● **Work task A**:
Answer these questions from the rosacea article, one answer per line, marked (i), (ii), (iii):
(i) About how many people in the U.S. are estimated to suffer from rosacea-related inflammation?
(ii) What microscopic organisms have recent studies shown may also contribute to rosacea?
(iii) Which department of The Polyclinic was involved in the phase 3 study of the medication?
● **Work task B**: Pick up the rosacea article after its last sentence and carry it forward by a paragraph or two.

April 3, 2015 | by Kim Gittere Abson MD

There are an estimated 16 million people in the U.S. suffering from rosacea-related inflammation. Rosacea causes a consistently flushed face and often small red bumps resembling acne. It tends to occur most frequently in middle-aged women with fair skin. Many report that the condition causes pain and discomfort, as well as embarrassment and anxiety that negatively impact their self-confidence and interpersonal relationships.

While the cause of rosacea is still unknown, research suggests multiple triggers for the inflammation:

  • Alcohol
  • Exercise
  • Spicy foods/hot foods and beverages
  • Sun
  • Temperature extremes

Recent studies have further shown that microscopic Demodex mites may also contribute. While the mites are harmless inhabitants on everyone’s skin (yes, we all have them), they may appear in greater numbers on the faces of people with rosacea.

Now there is a novel treatment option recently approved by the FDA. The Polyclinic’s Clinical Research Department was involved in the multi-center, phase 3 study of the medication. The Polyclinic had one of the largest enrollments in the study group.

● **Stored items**:
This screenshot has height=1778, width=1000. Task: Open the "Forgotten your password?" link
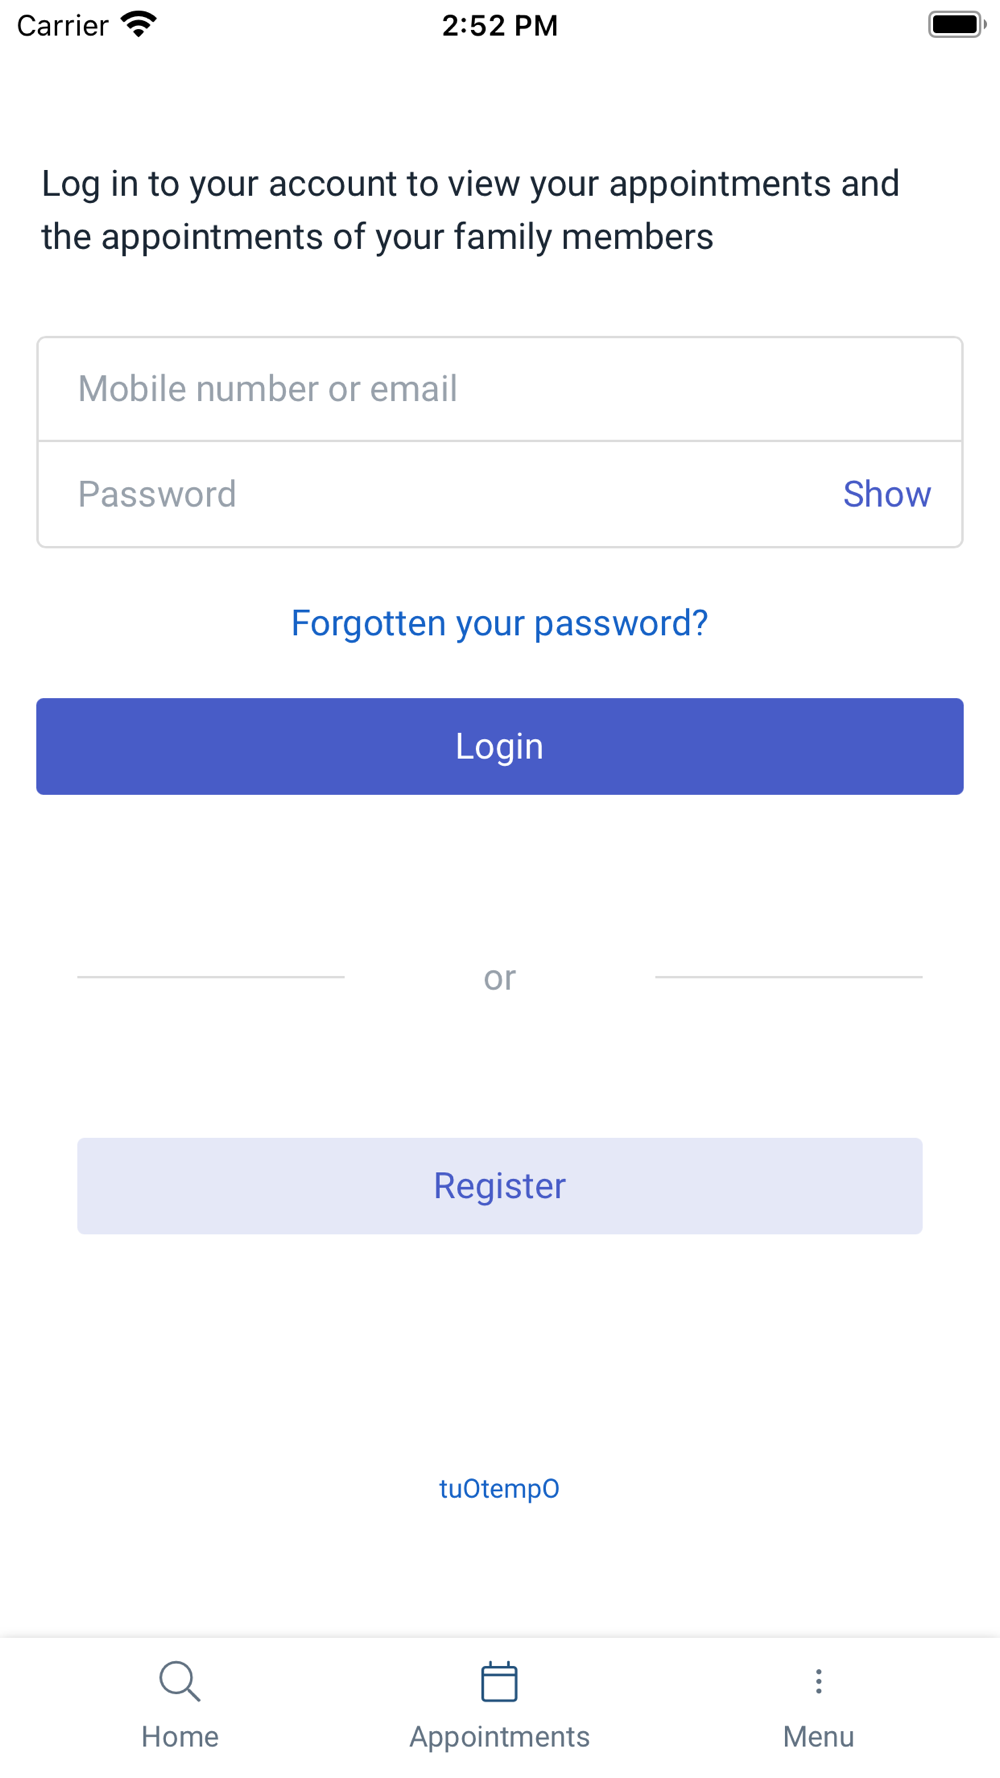pos(499,623)
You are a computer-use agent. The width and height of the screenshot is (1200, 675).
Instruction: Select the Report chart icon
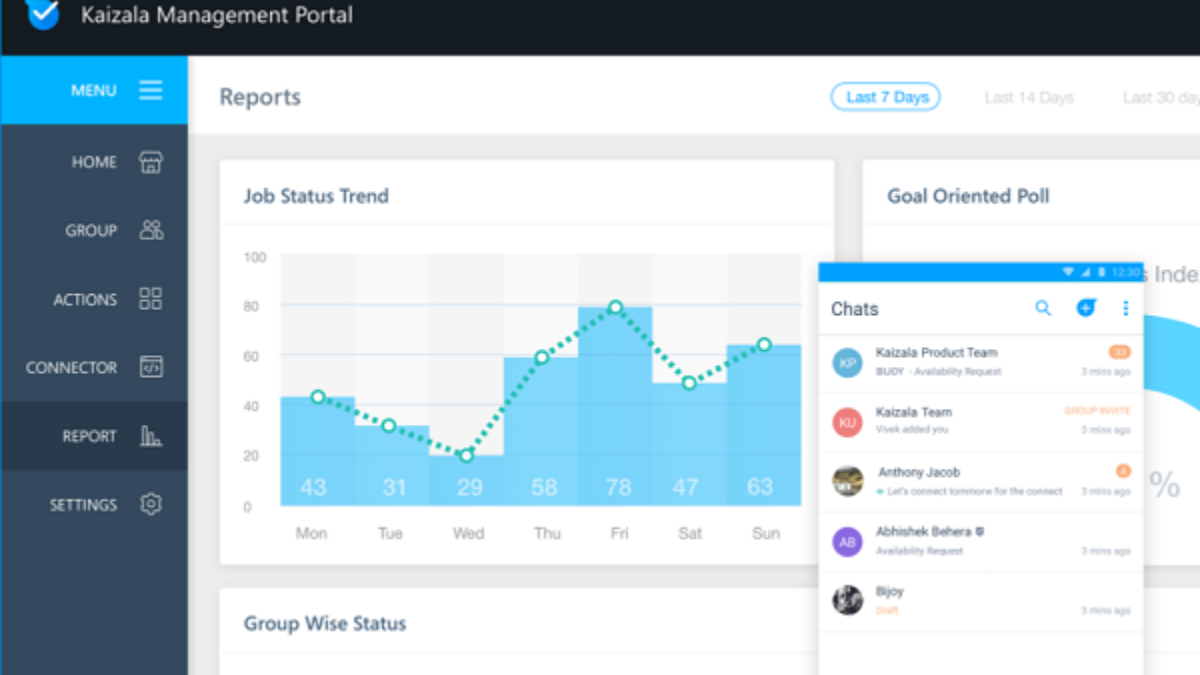(150, 436)
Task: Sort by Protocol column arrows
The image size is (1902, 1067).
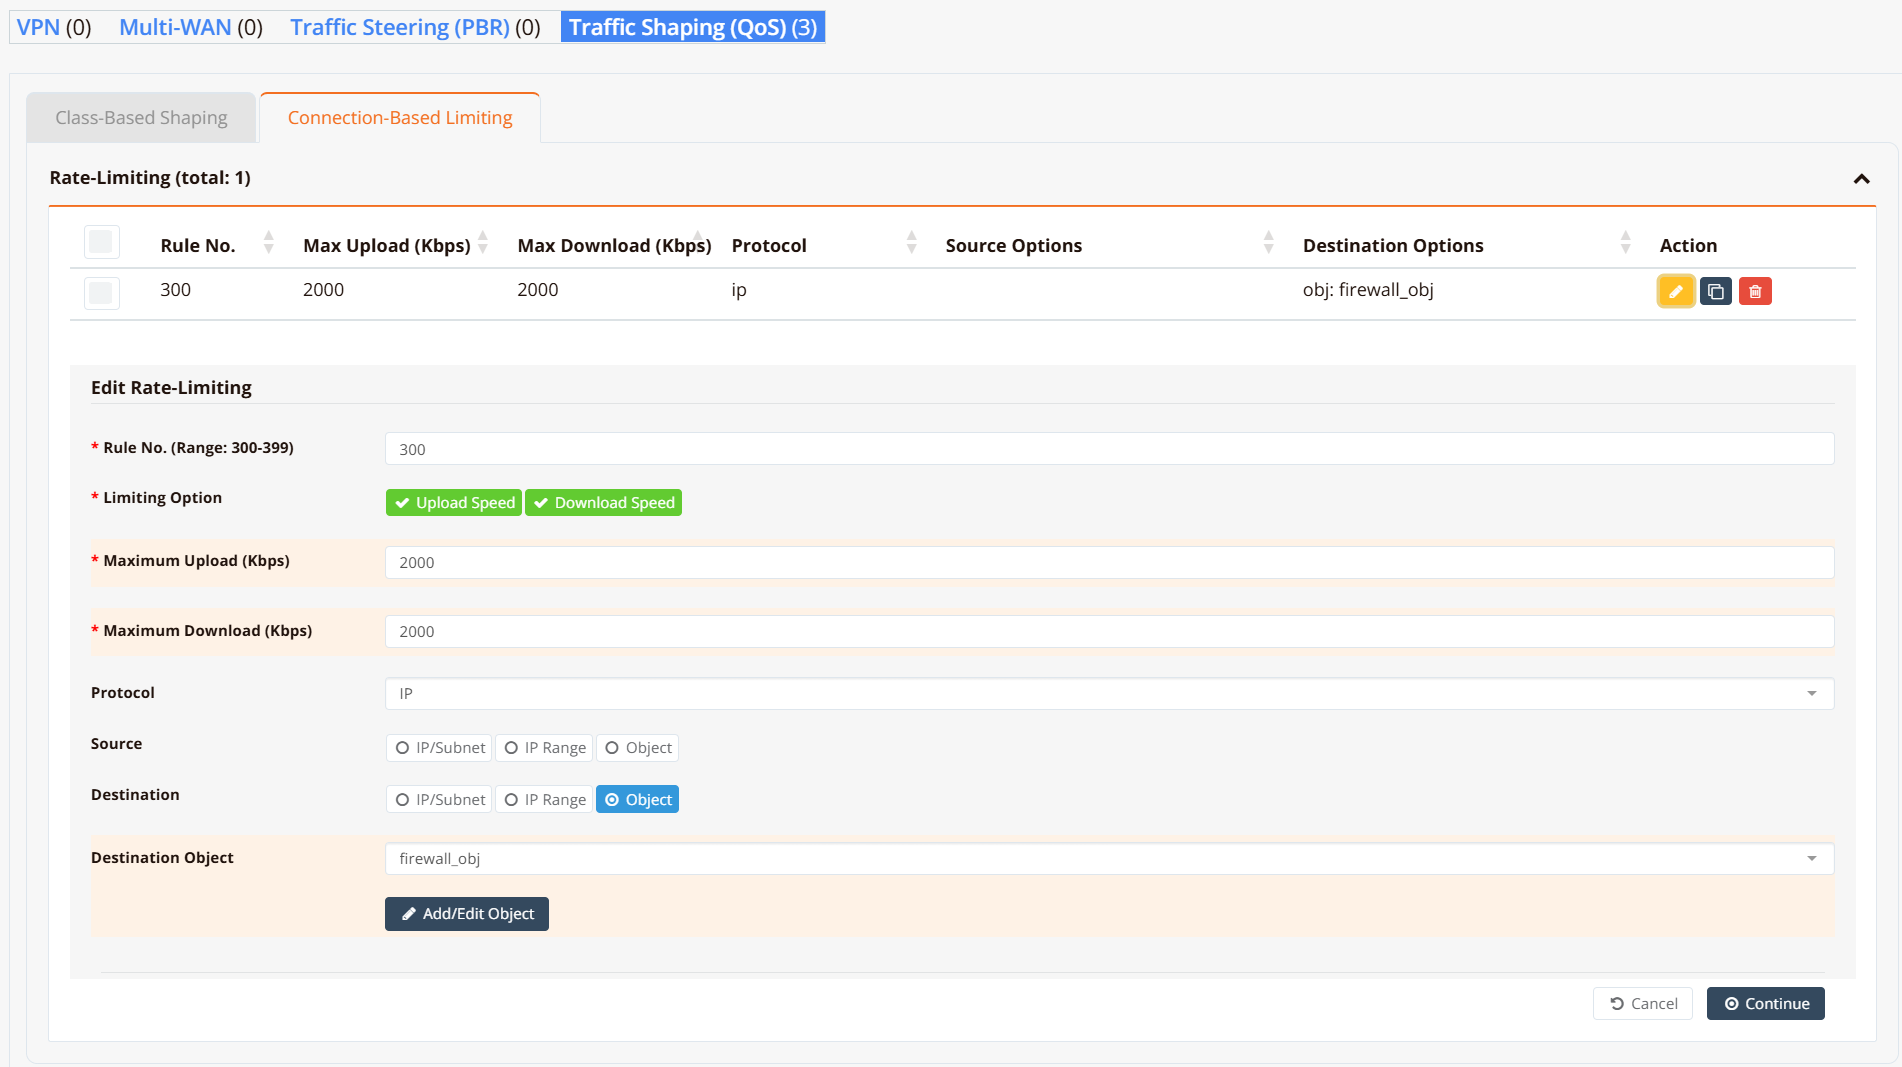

● **Answer A**:
(i) An estimated 16 million
(ii) Demodex mites
(iii) The Clinical Research Department

● **Answer B**:
The active ingredient of the drug, ivermectin, has been reported to have both an anti-inflammatory effect that reduces skin flushing and an anti-parasitic activity that kills the skin mites. In clinical studies, the effects of the treatment were seen as early as week 2, with continuous improvements in patients with inflammatory rosacea.

Before this medication became available, antibiotics were the standard treatment for rosacea, though typically not effective in reducing the skin flushing. The new treatment appears to have effects on both the pimple-like or pus-like bumps and the redness, with patients showing longer term remissions of both symptoms.

If you think you might have rosacea, talk with your primary care doctor or dermatologist.